La dame fait transporter le blessé dans sa maison. Par le grand amour qu’elle portoit à ses amants, elle leur fit faire des funérailles magnifiques qui eurent lieu dans une riche abbaye à laquelle la dame donna beaucoup d’argent. Que Dieu veuille accorder sa miséricorde aux trois chevaliers. La dame avoit mandé les plus habiles chirurgiens pour soigner le blessé qu’elle avoit fait transporter dans sa chambre, afin de veiller à ses besoins. Graces à ces précautions, le malade fut bientôt guéri. La dame le voyoit tous les jours , l’exhortoit à la patience ; cependant elle regrettoit les trois autres , et rien ne pouvoit la distraire de sa douleur.
Un jour d’été après le repas, la dame assise auprès du chevalier lui rappeloit les souffrances qu’elle ressentoit. Laissant tomber sa tête sur sa poitrine , elle réfléchissoit à l’étendue de son malheur. Le chevalier qui observoit tous les mouvements de sa belle, se doutant bien du sujet qui l’occupoit, lui parla en ces termes : Vous avez un chagrin, ma dame, je le vois; faites m’en part, veuillez oublier vos peines et chercher, du moins, à vous consoler.
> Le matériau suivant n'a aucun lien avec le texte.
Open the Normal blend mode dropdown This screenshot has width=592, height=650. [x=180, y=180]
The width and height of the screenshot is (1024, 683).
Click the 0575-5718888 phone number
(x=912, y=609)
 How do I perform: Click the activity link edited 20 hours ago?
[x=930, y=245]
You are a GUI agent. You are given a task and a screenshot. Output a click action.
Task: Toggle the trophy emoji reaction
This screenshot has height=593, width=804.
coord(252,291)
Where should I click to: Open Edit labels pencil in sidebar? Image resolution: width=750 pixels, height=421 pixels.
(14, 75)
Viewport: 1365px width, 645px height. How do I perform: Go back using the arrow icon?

Mou ami, je pense sans cesse à vos compagnons; aucune femme de ma naissance, qui ne sera pas belle , vertueuse et sage, ne voudra aimer quatre amants à-la-fois pour les perdre en un seul jour, excepté vous qui fûtes blessé et dont nous avons bien craint la mort.
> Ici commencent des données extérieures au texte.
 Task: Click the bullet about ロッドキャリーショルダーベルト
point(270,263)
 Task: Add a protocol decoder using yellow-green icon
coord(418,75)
Pour ceux que vous avez tant aimé et pour souvenir de ma douleur, de vous quatre je ferai un lai et je l’appellerai le Lai des Quatre Douleurs. Dès que le chevalier l’eut entendue, il s’empressa de lui répondre : Ah ! dame, en composant ce Lai nouveau , donnez – lui le nom du Lai de l’Infortuné, et je vais vous expliquer la raison pourquoi vous devez le nommer ainsi. Mes trois amis ont perdu la vie, ils ne ressentent plus les peines qu’ils enduroient pour votre amour. Mais moi qui suis réchappé , je suis le plus malheureux.
J’ai le bonheur de voir à chaque instant du jour la femme que j’aime le plus au monde, je peux lui parler le matin et le soir ; mais je n’en puis obtenir la moindre faveur, pas un embrassement, un baiser; il ne me reste d’autre consolation que de lui expliquer mes sentiments. Les maux que j’éprouve par votre rigueur, me font desirer la mort. Voilà le motif qui ine fait vouloir que votre Lai porte mon nom; il sera intitulé le Lai de l’Infortuné ; et qui l’appellera le Lai des Quatre Douleurs, en changera le vrai nom. Vous avez raison et je vous approuve, répond la dame ; dès cet instant nous dirons le Lai de l’Infortuné.
Voici les raisons qui ont déterminé à faire ce Lai, et à lui donner le titre qu’il porte. Plusieurs personnes veulent l’appeler le Lai des Quatre Douleurs. Cependant chacun de ces noms lui convient parfaitement , puisqu’ils sont nés du sujet ; mais l’usage est de dire le Lai de l’Infortuné. Je termine ici, parce qu’on ne m’a rien dit de plus, que je n’en sais pas davantage ; par conséquent , je suis forcée de finir.